Short Story by Thomas Smith

I contemplate my problem. I have an appointment with a businessman, which is of great importance to my company, the Tabulating Machine Company. He, however, is sick. He has invited me to come anyway, but I don't know if I will.

I remember Flora Fergusson. She was my fiancée, once. Dark and intelligent, she was as perfect as someone could be for me, not to insult my marvelous wife Lu.

I remember one of my last conversations with her. She had typhoid. We talked about the preservation of health. She told me to always avoid sickness like, well, the plague. Only a few days later, she died.

Soon after she died, a friend of hers sent me a package. Curious about what was inside, I opened it up. I am still not sure whether it was a good idea to open it. Beneath the wrapping was a bible. I recognized it as Flora's. On the inside of the cover was written:

I know how much you will prize the little Bible--Flora loved both you and it. Some day, it may be the means of reuniting you in that land where there is no parting and no tears.

It, along with my engagement ring and some other items which caused excruciatingly painful memories, ended up in a locked black metal box. That box is open in my mind now, and that's why tears are running down my cheeks. I remember her so well.

I am not going to the meeting.

(Austrian 38, 42)

Notes:

This short story is to tell about Hollerith's time with Flora Fergusson. I wanted to show the scar which her death left. I feel that this story, although it is really quite short, conveys the scar well. Therefore, I feel that it is substance. If it needs to be fleshed out anyway, I can do this.

Herman Hollerith might be considered one of the fathers of statistical analysis as well as one of the founders of the computer age. The company(s) that he formed eventually became known as IBM.

So how did he do it?

Well, he was a mathematician who used the technology of punch cards to invent the first punch card sorting and tabulating machines. His work was preceded by Charles Babbage, Ada Lovelace and George Boole, each of whom contribute in some way or another to the dynamics of the tabulating machine.

Hollerith's expanded on the principle of the Jacquard loom by adding electricity.
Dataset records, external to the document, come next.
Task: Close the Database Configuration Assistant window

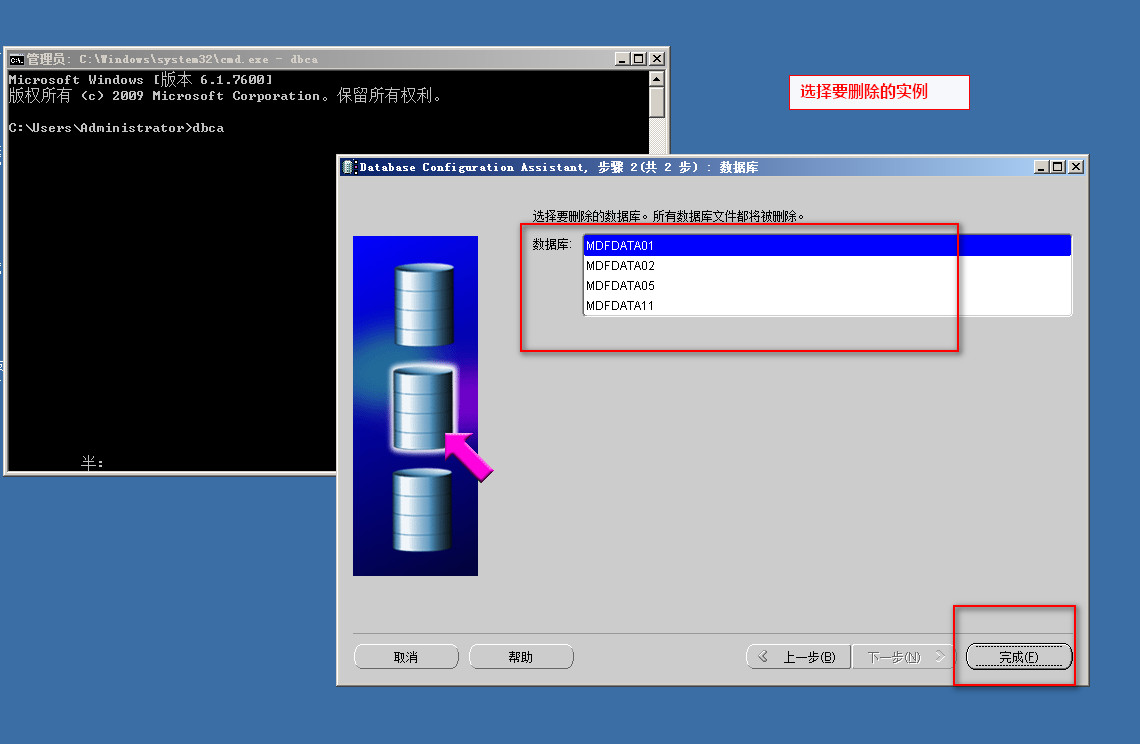Action: pos(1076,167)
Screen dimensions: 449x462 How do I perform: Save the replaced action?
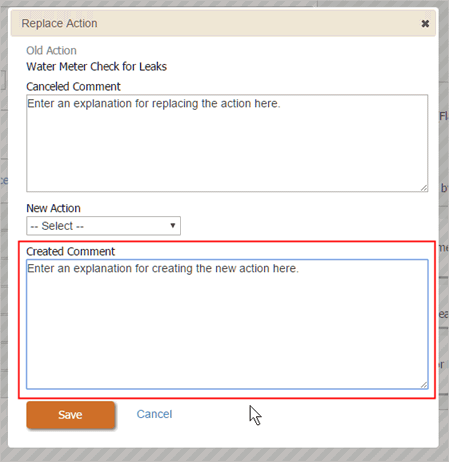point(71,415)
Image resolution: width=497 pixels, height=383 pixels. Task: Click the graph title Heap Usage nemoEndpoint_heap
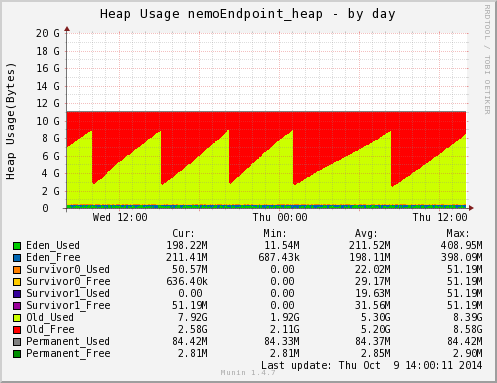211,14
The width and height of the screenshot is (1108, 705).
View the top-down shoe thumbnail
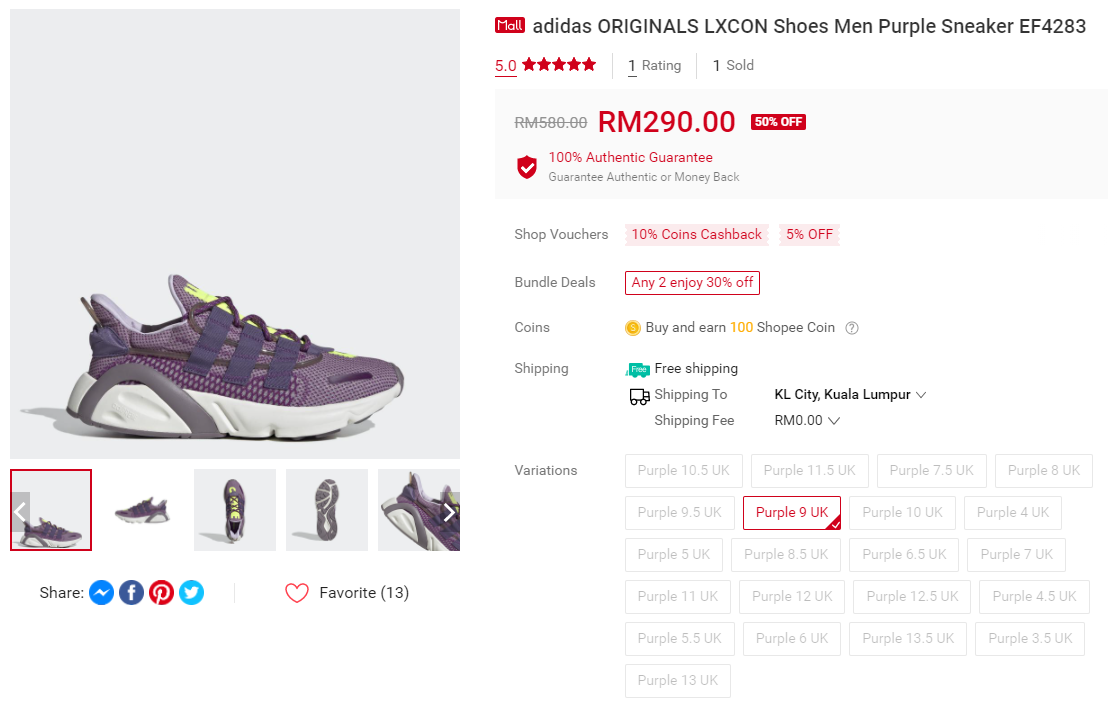(234, 510)
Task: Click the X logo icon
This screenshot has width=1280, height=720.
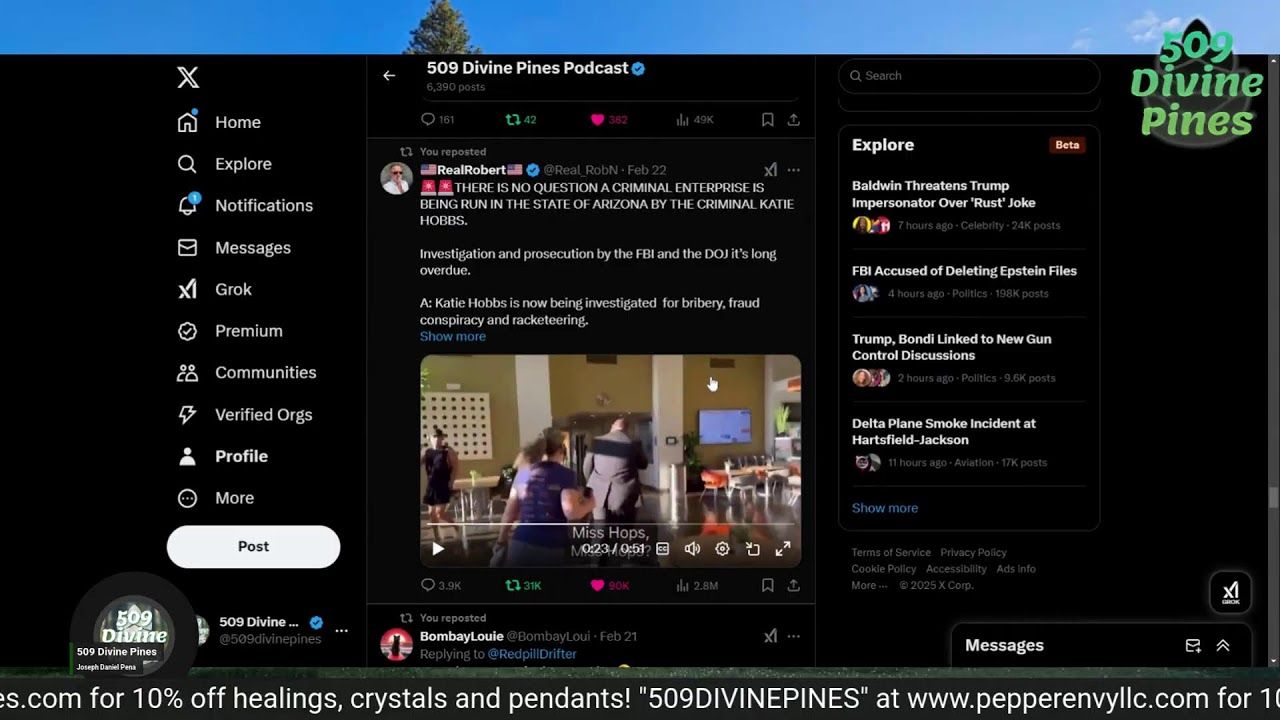Action: [188, 78]
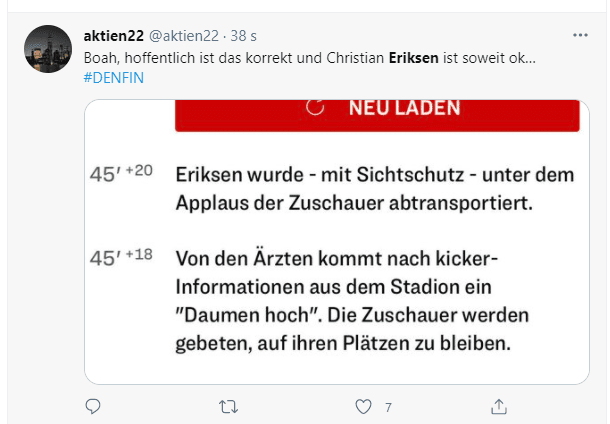
Task: Click the aktien22 display name
Action: click(114, 37)
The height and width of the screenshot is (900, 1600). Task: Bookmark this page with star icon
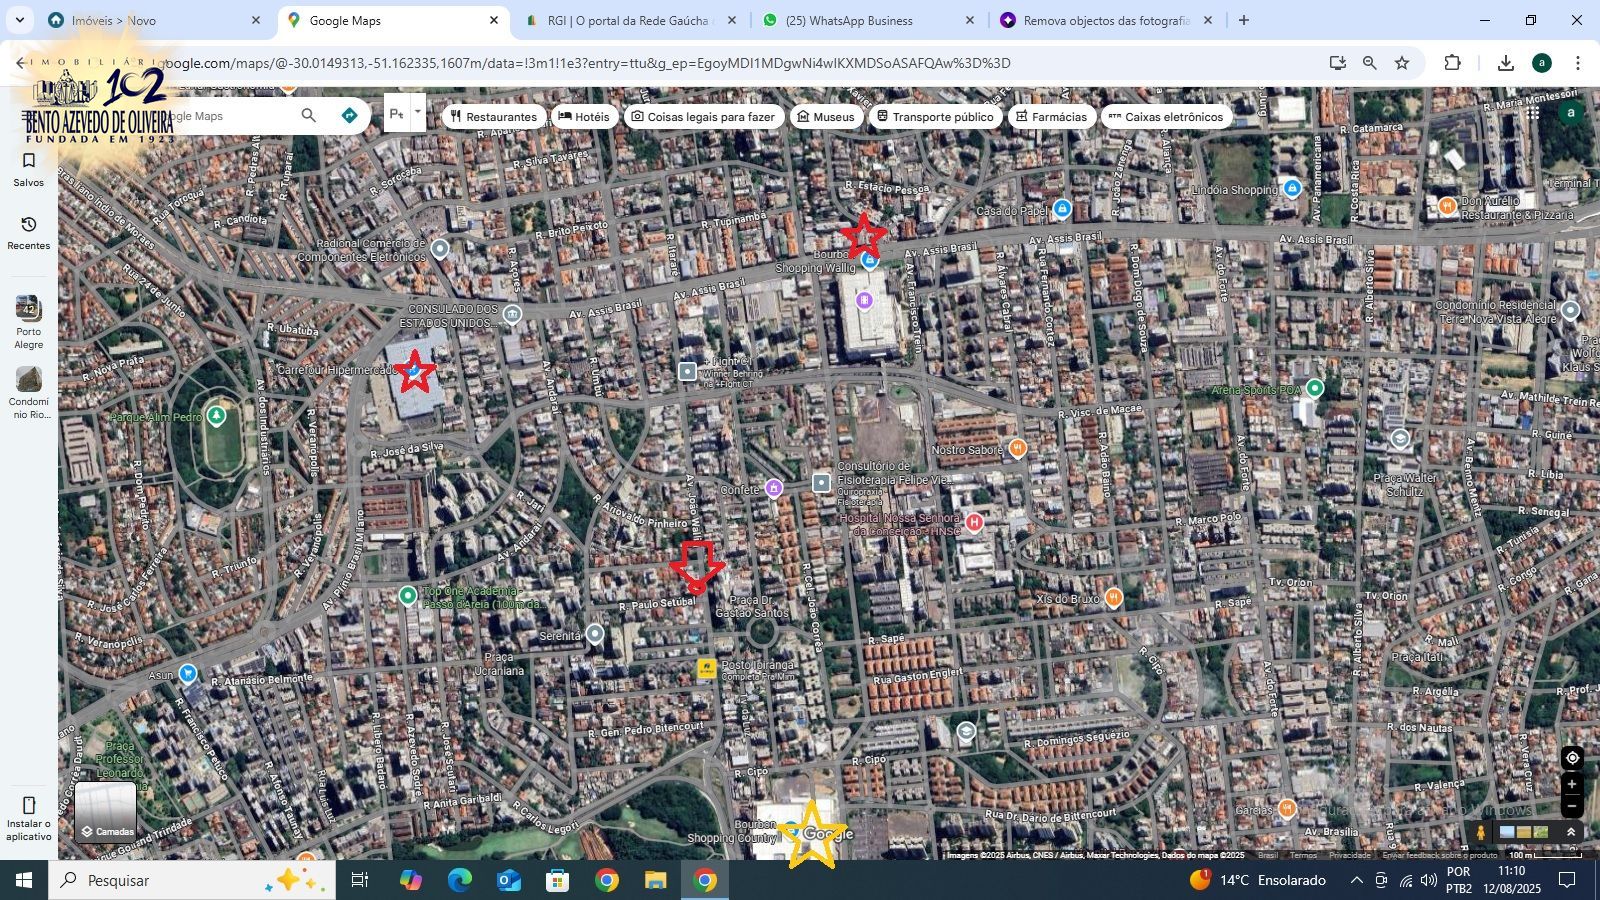click(x=1402, y=63)
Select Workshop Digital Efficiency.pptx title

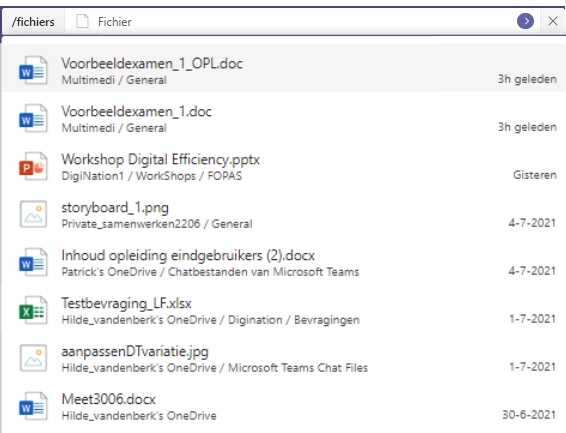(x=160, y=159)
The system he invented used holes in punched cards to indicate any desired grouping of facts. The cards passed under contact brushes which completed an electrical circuit when a hole was present. His system also included a card punching machine and a sorter which dropped the cards into bins according to the holes sensed by the electrical current.

Hollerith's machines were instrumental in the construction of the 1880 Census Bureau. It's estimated that his machines worked over a million times faster than what had been previously used. By use of his machines, the census was completed in about six weeks. He also supplied the equipment for the 1890 census. By 1900, the Census Bureau developed their own machines rather than pay Hollerith.

In 1896 Hollerith formed the Tabulating Machine Company. The machines that were produced were used to store time records, inventory and accounting data. After mergers with two other companies, it formed the Computing-Tabulating-Recording Company under the leadership of Thomas J. Watson. In 1924, they changed their name to the giant of today International Business Machines Corporation, better known to you and I as IBM.